For those who toil in the mainstream media, these are times that try men's (and women's) souls.
Saying the dinosaur media is in trouble is the equivalent of saying the Titanic had a bit of a problem with an ice berg. Across the media landscape, "traditional" outlets are in trouble, bleeding red ink and shedding employees in a desperate effort to help the bottom line.
If you need more evidence, look no further than ABC News. Quite frankly, a lot of media companies would gladly trade places with ABC, which has a wealthy corporate parent (Disney) and programs (World News; Good Morning America) which finish second in their time slots and generate modest profits.
But that isn't good enough. Last week, ABC News President David Westin announced that his division was cutting 20% of its workforce, in an effort to save money and improve profitability. Additionally, ABC will shutter its various news bureaus around the country (except for Washington, D.C.) and slash the number of journalists covering flyover country. The Los Angeles bureau, now home to six correspondents, will soon have only two, with a corresponding decrease in producers and technicians as well.
And for those that remain in the down-sized bureaus, their accomodations will change as well. ABC's regional newsrooms will now share space with their local stations. That means the network's Chicago bureau will be housed at WLS-TV, while the Los Angeles staff moves into the complex owned by the local affiliate, KABC-TV.
As you've probably heard, the network types typically look down their noses at the "locals," who are viewed more as entertainers or "personalities," rather than serious journalists. So, the local ABC news departments won't exactly greet their network breathern with open arms. If you're part of a domestic ABC bureau outside D.C. (and you still have a job), congratulations: we hope you enjoy your new digs in the broom closet or the basement. Local anchors, producers and news executives who've been turned down for network jobs--or snubbed by ABC News "royalty"--have been waiting for this opportunity for years.
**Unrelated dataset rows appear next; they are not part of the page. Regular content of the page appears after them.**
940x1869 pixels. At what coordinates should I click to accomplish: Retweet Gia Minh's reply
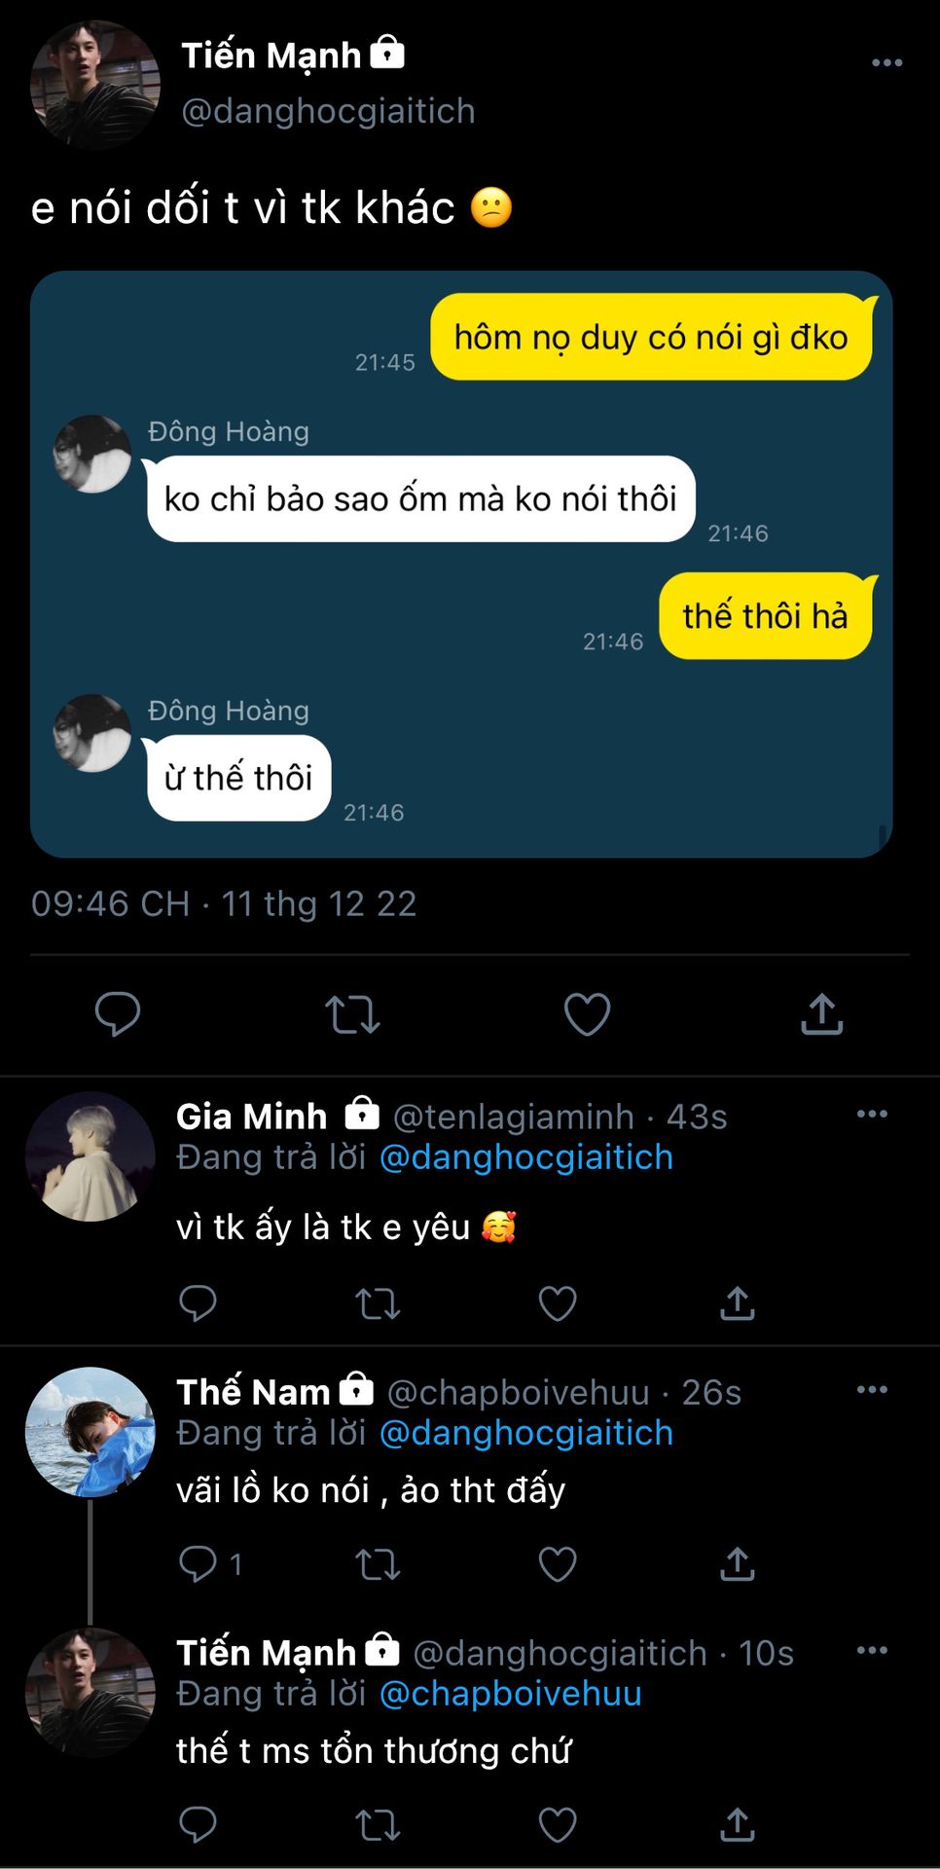(378, 1303)
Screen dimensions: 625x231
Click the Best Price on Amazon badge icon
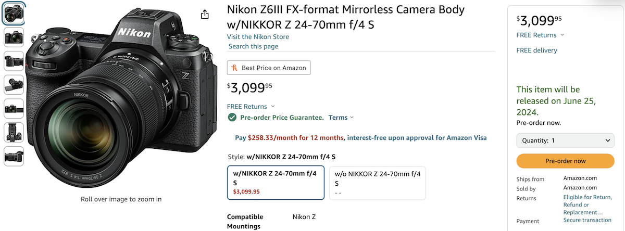[x=235, y=68]
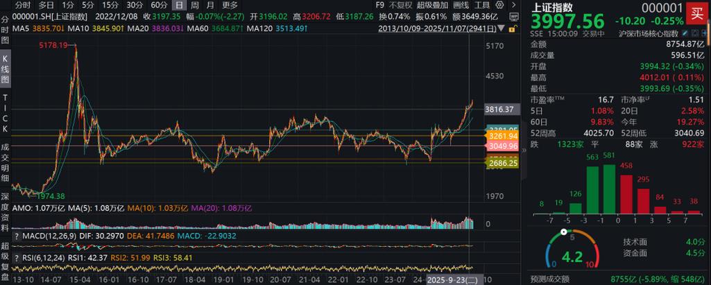This screenshot has width=711, height=285.
Task: Open the F9 deep data shortcut
Action: click(x=379, y=5)
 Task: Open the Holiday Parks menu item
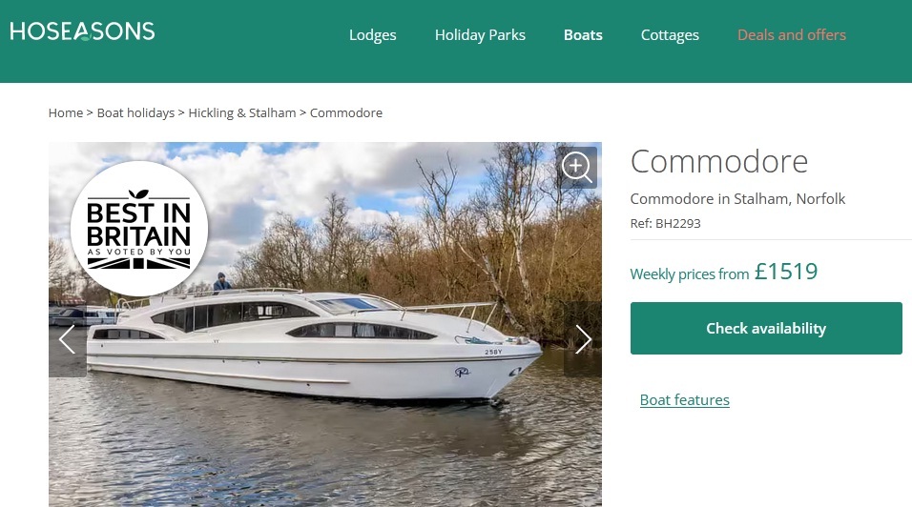click(x=480, y=35)
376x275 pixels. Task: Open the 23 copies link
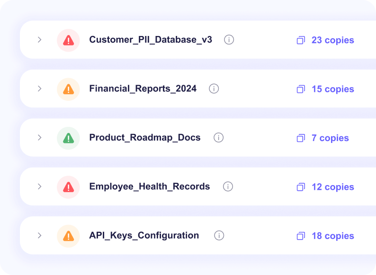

But the folks at ABC aren't the only ones experiencing hard times. In February, CNN just suffered its lowest audience ratings in four years, and its smallest viewership in the 25-54 demographic in almost a decade. To be fair, those numbers were registered against the Winter Olypmics opening ceremony on NBC and its affiliated cable networks. But CNN's decline began well before MSNBC got its recent Olympics "bounce."
And the trend for March doesn't look much better. HotAirPundit has the cable news numbers for last night (originally posted at TVNewser), and they are stunning to say the least. At 8 pm, The O'Reilly Factor pulled in roughly 10 times the audience of Campbell Brown on CNN. And, if that isn't embarassing enough, Ms. Brown's program usually runs dead last in the time slot, ranking behind the noxious Keith Olbermann on MSNBC and Nancy Grace's nightly crimefest on HLN.
Still, the folks at NBC should resist the temptation to break out the champagne. Despite tons of favorable publicity (and countless cross-network marketing efforts) Olbermann has only one-quarter of O'Reilly's total audience, and Bill kills him in the demo as well. In fact, Olberman is also getting clobbered by Nancy Grace, who beats him in viewers between the ages of 25 and 54. While Olbermann still beats HLN and CNN in total viewers, recent reports suggest his act is wearing thin at MSNBC and the network's new owners (Comcast) may be planning to dump their "star" host.
Traditional media types are quick to blame the internet and the economy for their problems, and there's an element of truth in that. But it's also true that some media outlets are dong quite well in the on-line age and still attract a significant audience. You don't need to be a TV executive to understand that FNC is crushing the competition in cable news, and generating a tidy profit, to boot.
In a recent profile, Fox News Chairman Roger Ailes affirmed that his channel is on track to deliver $700 million in profits to the News Corporation bottom line this year, and he sees $1 billion in annual profits in the near future. Not bad for a new outlet that was given virtually no chance for success when it launched 14 years ago. As a comparison, FNC's profits are greater than those of CNN, MSNBC and the three network evening newscasts combined.
My, my how times have changed. I'll bet a lot of "professional" journalists who once sneered at Fox are now calling their friends at the news channel, and asking them to put in a good word. As the MSM dinosaurs die a slow, agonizing death, Fox is (if you'll pardon our analogy) looking like an alligator: tough, dominant and built to last.